(Collected data)
::::

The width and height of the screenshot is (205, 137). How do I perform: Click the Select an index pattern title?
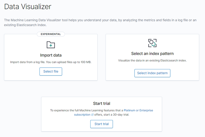tap(152, 54)
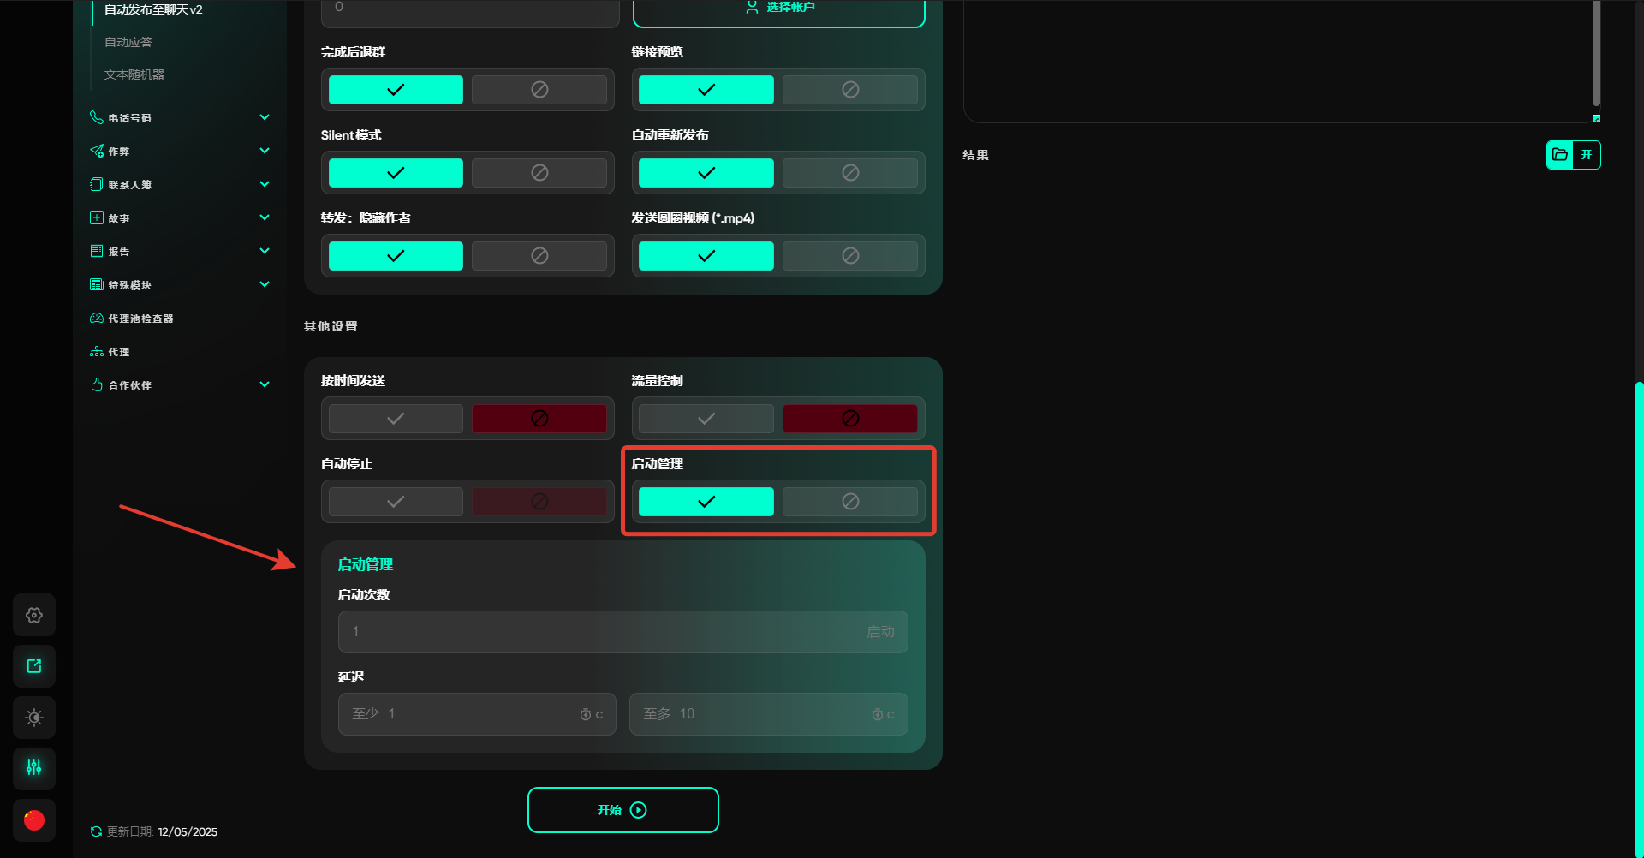
Task: Select 文本随机器 in the sidebar submenu
Action: [134, 74]
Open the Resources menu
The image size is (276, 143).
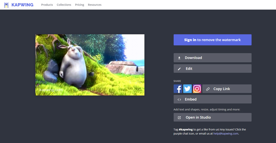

::::

> [EXERCISE BRIEF]
In the entries above, find the line containing "Open the Resources menu". Transcribe it and every later line to the end, exactly, and leave out the pictures.

> [EXERCISE ANSWER]
Open the Resources menu
The image size is (276, 143).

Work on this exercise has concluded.